2017-08-22 gRPC-Go performance Improvements

For past few months we’ve been working on improving gRPC-Go performance. This includes improving network utilization, optimizing CPU usage and memory allocations. Most of our recent effort has been focused around revamping gRPC-Go flow control. After several optimizations and new features we’ve been able to improve quite significantly, especially on high-latency networks. We expect users that are working with high-latency networks and large messages to see an order of magnitude performance gain. Benchmark results at the end.

This blog summarizes the work we have done so far (in chronological order) to improve performance and lays out our near-future plans.

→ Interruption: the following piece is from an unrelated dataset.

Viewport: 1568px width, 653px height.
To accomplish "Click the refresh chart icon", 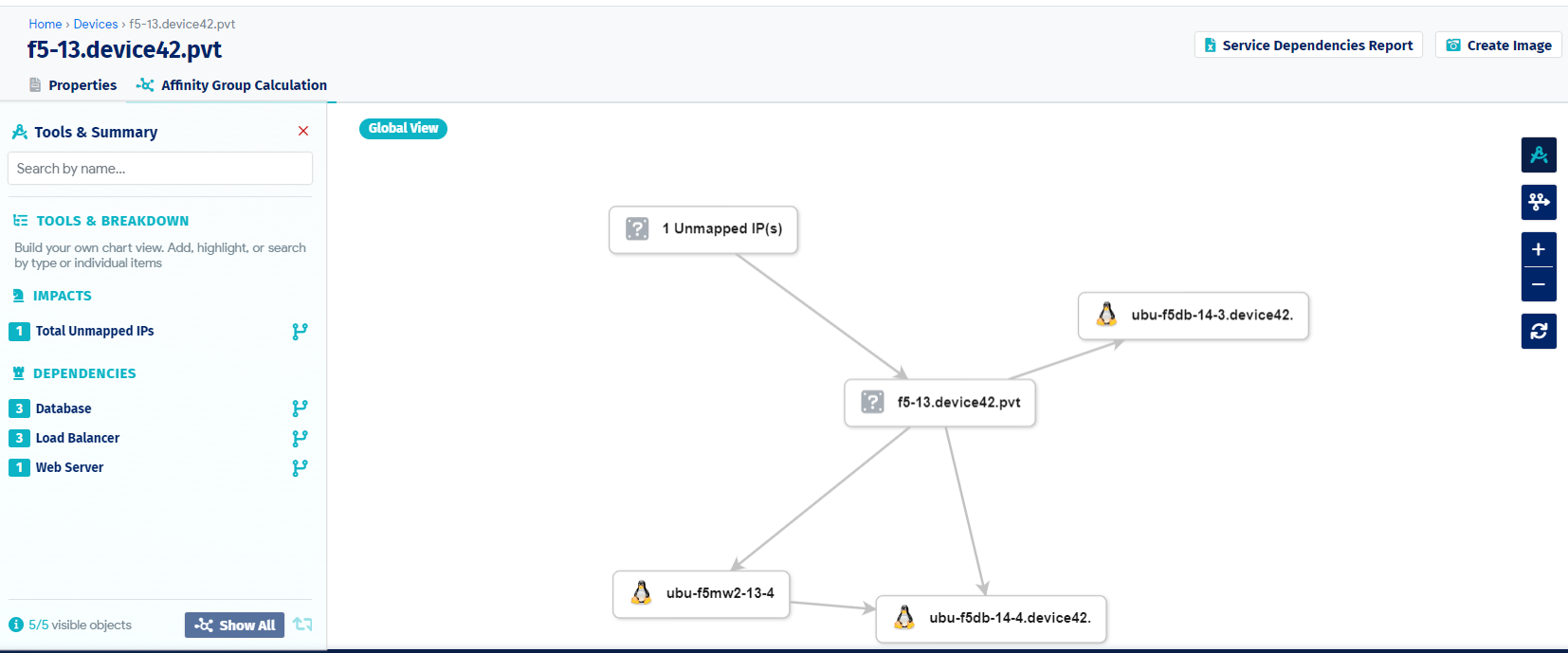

Recently Implemented Optimizations

Expanding stream window on receiving large messages

Code link

This is an optimization used by gRPC-C to achieve performance benefits for large messages. The idea is that when there’s an active read by the application on the receive side, we can effectively bypass stream-level flow control to request the whole message. This proves to be very helpful with large messages. Since the application is already committed to reading and has allocated enough memory for it, it makes sense that we send a proactive large window update (if necessary) to get the whole message rather than receiving it in chunks and sending window updates when we run low on window.

This optimization alone provided a 10x improvement for large messages on high-latency networks.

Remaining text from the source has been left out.